=== ITEMS ===

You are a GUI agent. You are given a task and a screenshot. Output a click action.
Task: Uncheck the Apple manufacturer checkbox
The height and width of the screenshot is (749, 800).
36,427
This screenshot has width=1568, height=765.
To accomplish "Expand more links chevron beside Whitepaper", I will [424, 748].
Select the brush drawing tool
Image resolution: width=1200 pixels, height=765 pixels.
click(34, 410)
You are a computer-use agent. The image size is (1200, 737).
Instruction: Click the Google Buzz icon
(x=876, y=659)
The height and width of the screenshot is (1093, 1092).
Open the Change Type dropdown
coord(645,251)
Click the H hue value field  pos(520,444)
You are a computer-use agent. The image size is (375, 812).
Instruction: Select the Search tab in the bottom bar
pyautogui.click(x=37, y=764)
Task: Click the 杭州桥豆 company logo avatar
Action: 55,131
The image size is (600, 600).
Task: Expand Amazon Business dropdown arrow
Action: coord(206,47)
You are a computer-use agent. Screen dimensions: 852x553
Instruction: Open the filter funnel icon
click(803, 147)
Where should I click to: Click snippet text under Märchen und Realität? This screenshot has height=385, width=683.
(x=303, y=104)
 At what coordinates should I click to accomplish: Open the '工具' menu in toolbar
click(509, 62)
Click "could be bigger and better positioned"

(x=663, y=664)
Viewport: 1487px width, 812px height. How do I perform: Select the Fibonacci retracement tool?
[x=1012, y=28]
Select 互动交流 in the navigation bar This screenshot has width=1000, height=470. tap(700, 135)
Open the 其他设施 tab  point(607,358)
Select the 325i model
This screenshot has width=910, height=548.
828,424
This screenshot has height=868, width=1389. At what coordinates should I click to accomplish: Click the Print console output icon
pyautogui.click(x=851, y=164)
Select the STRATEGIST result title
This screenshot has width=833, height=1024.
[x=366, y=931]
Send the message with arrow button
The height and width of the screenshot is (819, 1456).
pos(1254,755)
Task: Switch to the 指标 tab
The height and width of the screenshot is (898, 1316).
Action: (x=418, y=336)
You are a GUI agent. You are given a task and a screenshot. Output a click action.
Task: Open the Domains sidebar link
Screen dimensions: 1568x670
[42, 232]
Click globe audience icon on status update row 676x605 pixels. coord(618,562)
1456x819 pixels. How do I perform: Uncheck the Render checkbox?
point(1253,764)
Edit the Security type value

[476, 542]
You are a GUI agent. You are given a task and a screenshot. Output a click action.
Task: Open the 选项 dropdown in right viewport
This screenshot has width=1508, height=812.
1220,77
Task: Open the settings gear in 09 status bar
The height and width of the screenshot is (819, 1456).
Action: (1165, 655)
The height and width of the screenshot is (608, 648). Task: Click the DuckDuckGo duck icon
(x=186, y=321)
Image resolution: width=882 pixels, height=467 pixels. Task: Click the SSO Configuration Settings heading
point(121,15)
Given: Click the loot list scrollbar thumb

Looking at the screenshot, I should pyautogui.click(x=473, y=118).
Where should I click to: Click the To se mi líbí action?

===

* _AIM OF THE EXERCISE_:
Extract every line of the data above and reproduce each one without any changes.

* _EXERCISE ANSWER_:
You are a GUI agent. You are given a task and a screenshot. Output a click action.
Task: Uncheck the Apple manufacturer checkbox
The height and width of the screenshot is (749, 800).
36,427
This screenshot has width=1568, height=765.
To accomplish "Expand more links chevron beside Whitepaper", I will [424, 748].
Select the brush drawing tool
Image resolution: width=1200 pixels, height=765 pixels.
click(34, 410)
You are a computer-use agent. The image size is (1200, 737).
Instruction: Click the Google Buzz icon
(x=876, y=659)
The height and width of the screenshot is (1093, 1092).
Open the Change Type dropdown
coord(645,251)
Click the H hue value field  pos(520,444)
You are a computer-use agent. The image size is (375, 812).
Instruction: Select the Search tab in the bottom bar
pyautogui.click(x=37, y=764)
Task: Click the 杭州桥豆 company logo avatar
Action: 55,131
The image size is (600, 600).
Task: Expand Amazon Business dropdown arrow
Action: coord(206,47)
You are a computer-use agent. Screen dimensions: 852x553
Instruction: Open the filter funnel icon
click(803, 147)
Where should I click to: Click snippet text under Märchen und Realität? This screenshot has height=385, width=683.
(x=303, y=104)
 At what coordinates should I click to accomplish: Open the '工具' menu in toolbar
click(509, 62)
Click "could be bigger and better positioned"

(x=663, y=664)
Viewport: 1487px width, 812px height. How do I perform: Select the Fibonacci retracement tool?
[x=1012, y=28]
Select 互动交流 in the navigation bar This screenshot has width=1000, height=470. tap(700, 135)
Open the 其他设施 tab  point(607,358)
Select the 325i model
This screenshot has width=910, height=548.
828,424
This screenshot has height=868, width=1389. At what coordinates should I click to accomplish: Click the Print console output icon
pyautogui.click(x=851, y=164)
Select the STRATEGIST result title
This screenshot has width=833, height=1024.
[x=366, y=931]
Send the message with arrow button
The height and width of the screenshot is (819, 1456).
pos(1254,755)
Task: Switch to the 指标 tab
The height and width of the screenshot is (898, 1316).
Action: (x=418, y=336)
You are a GUI agent. You are given a task and a screenshot. Output a click action.
Task: Open the Domains sidebar link
Screen dimensions: 1568x670
[42, 232]
Click globe audience icon on status update row 676x605 pixels. coord(618,562)
1456x819 pixels. How do I perform: Uncheck the Render checkbox?
point(1253,764)
Edit the Security type value

[476, 542]
You are a GUI agent. You are given a task and a screenshot. Output a click action.
Task: Open the 选项 dropdown in right viewport
This screenshot has width=1508, height=812.
1220,77
Task: Open the settings gear in 09 status bar
The height and width of the screenshot is (819, 1456).
Action: (1165, 655)
The height and width of the screenshot is (608, 648). Task: Click the DuckDuckGo duck icon
(x=186, y=321)
Image resolution: width=882 pixels, height=467 pixels. Task: Click the SSO Configuration Settings heading
point(121,15)
Given: Click the loot list scrollbar thumb

Looking at the screenshot, I should pyautogui.click(x=473, y=118).
Where should I click to: Click the To se mi líbí action?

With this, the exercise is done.